[Task details] Your answer should be a faithful copy of the entire listing.

-------- Data to examine --------

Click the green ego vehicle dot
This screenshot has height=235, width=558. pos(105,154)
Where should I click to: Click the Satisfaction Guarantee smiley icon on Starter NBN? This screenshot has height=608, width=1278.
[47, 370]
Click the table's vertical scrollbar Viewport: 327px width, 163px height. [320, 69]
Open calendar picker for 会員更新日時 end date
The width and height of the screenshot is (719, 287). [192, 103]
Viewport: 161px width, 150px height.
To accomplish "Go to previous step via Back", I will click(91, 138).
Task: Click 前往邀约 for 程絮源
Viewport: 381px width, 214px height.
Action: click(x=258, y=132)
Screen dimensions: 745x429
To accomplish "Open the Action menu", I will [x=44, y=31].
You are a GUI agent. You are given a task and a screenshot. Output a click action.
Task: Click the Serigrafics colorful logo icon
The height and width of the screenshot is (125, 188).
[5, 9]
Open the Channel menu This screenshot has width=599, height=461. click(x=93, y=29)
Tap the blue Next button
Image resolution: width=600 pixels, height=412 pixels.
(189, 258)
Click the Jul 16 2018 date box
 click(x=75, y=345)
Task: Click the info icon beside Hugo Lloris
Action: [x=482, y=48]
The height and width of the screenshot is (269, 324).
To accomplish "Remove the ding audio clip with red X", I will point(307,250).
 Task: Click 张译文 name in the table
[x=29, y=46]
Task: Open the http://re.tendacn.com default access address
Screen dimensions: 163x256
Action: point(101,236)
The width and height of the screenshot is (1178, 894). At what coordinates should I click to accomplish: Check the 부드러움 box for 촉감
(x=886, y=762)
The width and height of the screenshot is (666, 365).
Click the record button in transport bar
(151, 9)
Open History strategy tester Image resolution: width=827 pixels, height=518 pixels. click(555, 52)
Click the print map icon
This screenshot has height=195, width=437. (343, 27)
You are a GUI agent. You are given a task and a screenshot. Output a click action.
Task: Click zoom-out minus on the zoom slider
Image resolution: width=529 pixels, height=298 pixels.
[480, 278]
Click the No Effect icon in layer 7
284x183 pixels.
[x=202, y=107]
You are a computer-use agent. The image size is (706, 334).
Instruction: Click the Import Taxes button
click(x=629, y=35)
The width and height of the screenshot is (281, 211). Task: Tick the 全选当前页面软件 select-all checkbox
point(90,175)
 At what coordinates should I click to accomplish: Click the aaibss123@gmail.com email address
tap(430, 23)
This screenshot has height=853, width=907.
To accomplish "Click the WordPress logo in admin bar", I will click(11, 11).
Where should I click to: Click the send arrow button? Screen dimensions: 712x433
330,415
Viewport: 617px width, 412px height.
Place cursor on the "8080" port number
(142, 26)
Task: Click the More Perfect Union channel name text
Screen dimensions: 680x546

--------

[Your response]
Click the green ego vehicle dot
This screenshot has height=235, width=558. pos(105,154)
Where should I click to: Click the Satisfaction Guarantee smiley icon on Starter NBN? This screenshot has height=608, width=1278.
[47, 370]
Click the table's vertical scrollbar Viewport: 327px width, 163px height. [320, 69]
Open calendar picker for 会員更新日時 end date
The width and height of the screenshot is (719, 287). [192, 103]
Viewport: 161px width, 150px height.
To accomplish "Go to previous step via Back", I will click(91, 138).
Task: Click 前往邀约 for 程絮源
Viewport: 381px width, 214px height.
Action: click(x=258, y=132)
Screen dimensions: 745x429
To accomplish "Open the Action menu", I will [x=44, y=31].
You are a GUI agent. You are given a task and a screenshot. Output a click action.
Task: Click the Serigrafics colorful logo icon
The height and width of the screenshot is (125, 188).
[5, 9]
Open the Channel menu This screenshot has width=599, height=461. click(x=93, y=29)
Tap the blue Next button
Image resolution: width=600 pixels, height=412 pixels.
(189, 258)
Click the Jul 16 2018 date box
 click(x=75, y=345)
Task: Click the info icon beside Hugo Lloris
Action: [x=482, y=48]
The height and width of the screenshot is (269, 324).
To accomplish "Remove the ding audio clip with red X", I will point(307,250).
 Task: Click 张译文 name in the table
[x=29, y=46]
Task: Open the http://re.tendacn.com default access address
Screen dimensions: 163x256
Action: point(101,236)
The width and height of the screenshot is (1178, 894). At what coordinates should I click to accomplish: Check the 부드러움 box for 촉감
(x=886, y=762)
The width and height of the screenshot is (666, 365).
Click the record button in transport bar
(151, 9)
Open History strategy tester Image resolution: width=827 pixels, height=518 pixels. click(555, 52)
Click the print map icon
This screenshot has height=195, width=437. (343, 27)
You are a GUI agent. You are given a task and a screenshot. Output a click action.
Task: Click zoom-out minus on the zoom slider
Image resolution: width=529 pixels, height=298 pixels.
[480, 278]
Click the No Effect icon in layer 7
284x183 pixels.
[x=202, y=107]
You are a computer-use agent. The image size is (706, 334).
Instruction: Click the Import Taxes button
click(x=629, y=35)
The width and height of the screenshot is (281, 211). Task: Tick the 全选当前页面软件 select-all checkbox
point(90,175)
 At what coordinates should I click to accomplish: Click the aaibss123@gmail.com email address
tap(430, 23)
This screenshot has height=853, width=907.
To accomplish "Click the WordPress logo in admin bar", I will click(11, 11).
Where should I click to: Click the send arrow button? Screen dimensions: 712x433
330,415
Viewport: 617px width, 412px height.
Place cursor on the "8080" port number
(142, 26)
Task: Click the More Perfect Union channel name text
Screen dimensions: 680x546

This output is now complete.